Description of the task. An exact reproduction of all the data is needed, with no images in it.

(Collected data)

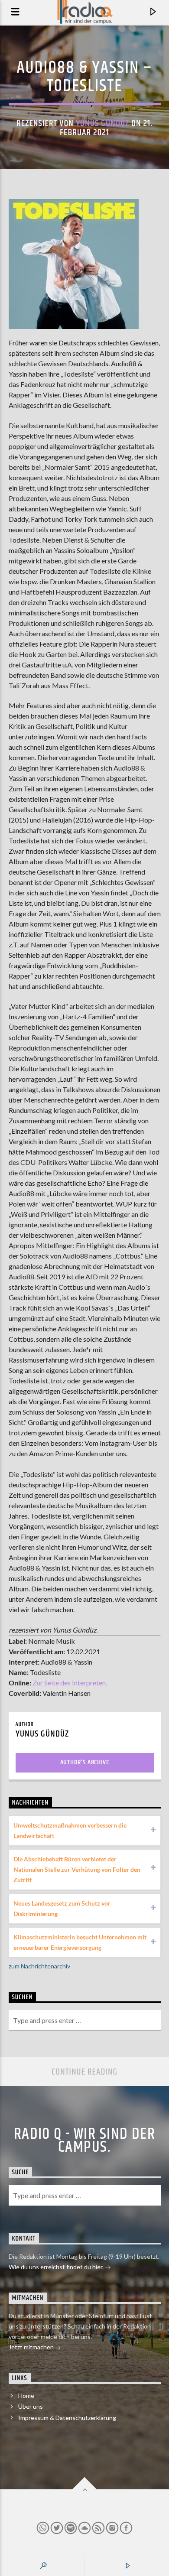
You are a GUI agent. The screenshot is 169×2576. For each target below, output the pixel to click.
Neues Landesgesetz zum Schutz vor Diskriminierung (61, 1908)
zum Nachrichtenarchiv (39, 1966)
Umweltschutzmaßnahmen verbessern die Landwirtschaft (70, 1830)
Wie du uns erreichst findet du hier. (57, 2266)
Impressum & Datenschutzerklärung (67, 2417)
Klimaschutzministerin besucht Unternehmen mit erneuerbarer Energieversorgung (79, 1942)
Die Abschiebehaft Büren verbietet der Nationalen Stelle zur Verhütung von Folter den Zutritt (76, 1869)
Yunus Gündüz (102, 123)
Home (26, 2395)
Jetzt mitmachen (32, 2347)
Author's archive (84, 1762)
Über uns (30, 2406)
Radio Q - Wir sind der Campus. (85, 2141)
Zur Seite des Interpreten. (69, 1682)
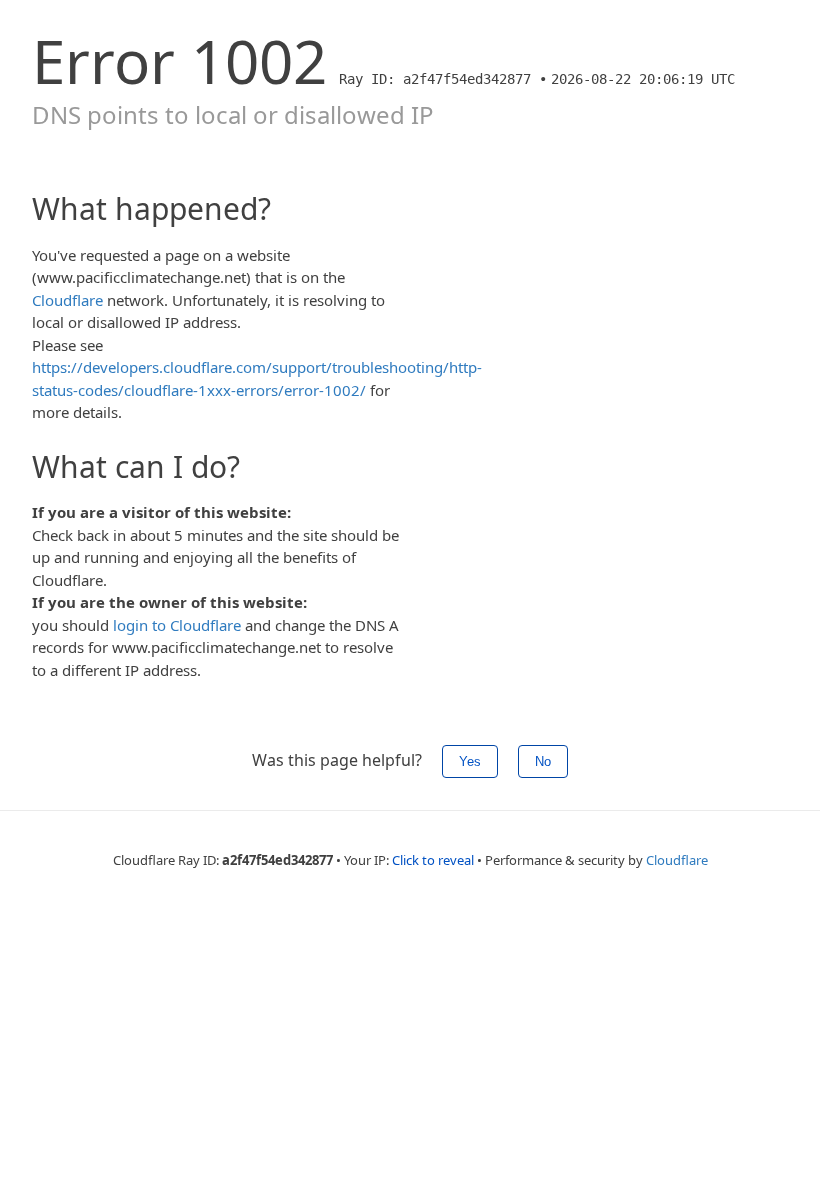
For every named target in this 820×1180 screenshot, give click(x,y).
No (543, 761)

Exercise result.
You are a GUI agent. The screenshot is 169×2576. For each target below, output the pixel to click.
Neues Landesgesetz zum Schutz vor Diskriminierung (61, 1908)
zum Nachrichtenarchiv (39, 1966)
Umweltschutzmaßnahmen verbessern die Landwirtschaft (70, 1830)
Wie du uns erreichst findet du hier. (57, 2266)
Impressum & Datenschutzerklärung (67, 2417)
Klimaschutzministerin besucht Unternehmen mit erneuerbarer Energieversorgung (79, 1942)
Die Abschiebehaft Büren verbietet der Nationalen Stelle zur Verhütung von Folter den Zutritt (76, 1869)
Yunus Gündüz (102, 123)
Home (26, 2395)
Jetzt mitmachen (32, 2347)
Author's archive (84, 1762)
Über uns (30, 2406)
Radio Q - Wir sind der Campus. (85, 2141)
Zur Seite des Interpreten. (69, 1682)
For every named target in this 820×1180 screenshot, give click(x,y).
No (543, 761)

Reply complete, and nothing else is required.